A direct corollary of total depravity is that fallen people cannot rescue themselves from their guilt and depravity. This is an ethical “cannot”; they cannot because they will not. “Those who are in the flesh cannot please God” (Romans 8:6–8), cannot receive the revelation of God (Matthew 16:17; 1 Corinthians 2:14; John 6:44–45, 64–65), cannot submit to the law of God (Romans 8:7), cannot respond of themselves to the grace of God in Christ, and cannot rescue themselves because they are covenantally dead (Ezekiel 37:1–6; Ephesians 2:1–3).

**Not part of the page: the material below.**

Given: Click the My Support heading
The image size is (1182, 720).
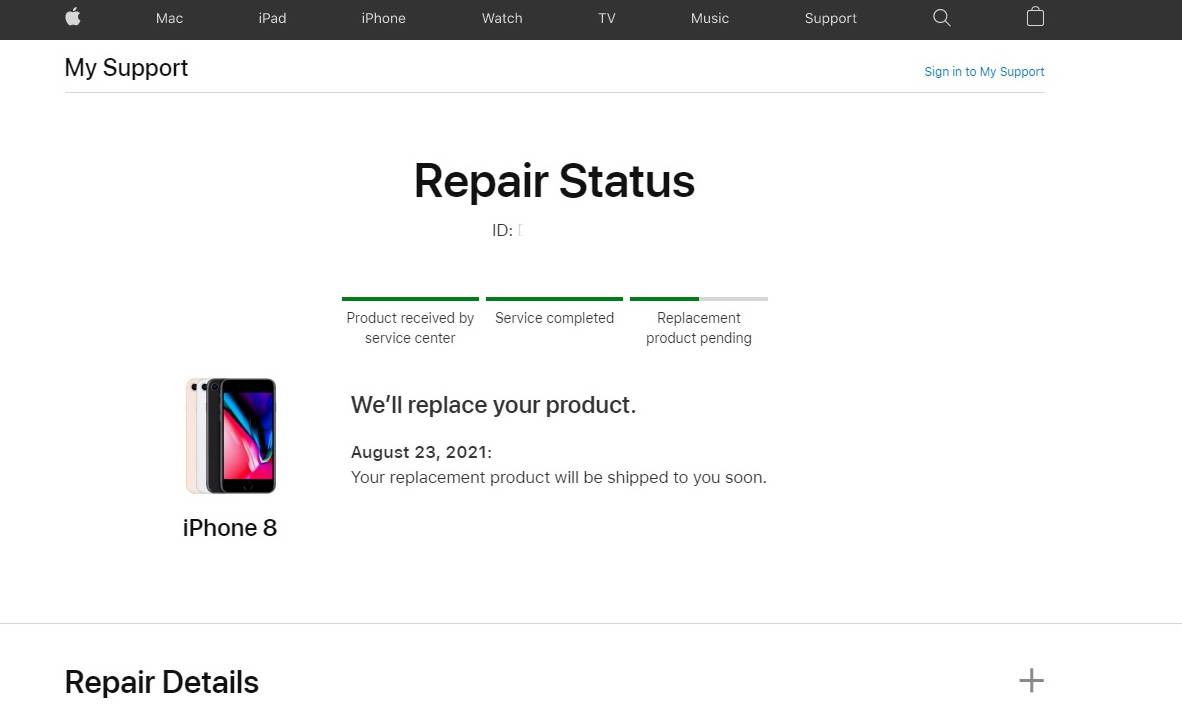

It is true that fallen people can do much good of a moral, social, and cultural nature. They can show love to family, perform acts of kindness, produce great works of art, and make major contributions to civic welfare. However, apart from regeneration by the Spirit, they cannot do these activities to the glory of God. Nor, as a consequence, can they share the exultant joy of the psalmists in the wonders of God’s works (Psalms 19, 145, 147, 148). It requires a radical change, altering the entire bias of the human will, in order to respond positively to the gospel, a change that can be brought about only by the Holy Spirit.

Hearts Made Willing

Augustine put his finger on the consequences that arise from the denial of original sin and its impact throughout the depraved mind. In Against Two Letters of the Pelagians, he lists a number of elements of the Pelagian heresy. Its denial of original sin led to their supposition that salvation is based on our own merits and so is not properly grace at all. Augustine opposed both Manicheism and Pelagianism in his saying human nature is healable, since according to the Pelagians it did not need to be healed, whereas according to the Manicheans it cannot be healed since they considered evil to be coeternal and immutable.

“Fallen people cannot rescue themselves from their guilt and depravity.”

For Pelagianism, faith and obedience are to be attributed to those who exercise them and so any failure is due to their not trying hard enough. J.I. Packer maintained that Pelagianism is the default position of zealous Christians who have little interest in doctrine (“‘Keswick’ and the Reformed Doctrine of Sanctification”). Leaving other matters aside, this heresy eradicated Christian joy, since it encouraged dependence on the constant uncertainties of our own efforts.

The root of Pelagianism, flowing from its denial of original sin and the totality of depravity, was a focus on morality, with an assertion of the ability of fallen people to respond to the gospel unaided by divine grace. It rested on the assumption that a command of God entailed the ability of those commanded to fulfill it. Augustine argued in reply that humans respond, but we do so since God makes us willing, and changes our hearts, so that we believe freely.

In short, the reality of total depravity leaves no possibility of salvation by our own efforts. It points to our dire condition from the fall and the sovereign work of God in rescuing us. Only the Holy Spirit can change us and transform us into the image of Christ, who is the image of the invisible God. This is a cause for unbounded thanksgiving to God and delight in his grace and goodness in Christ.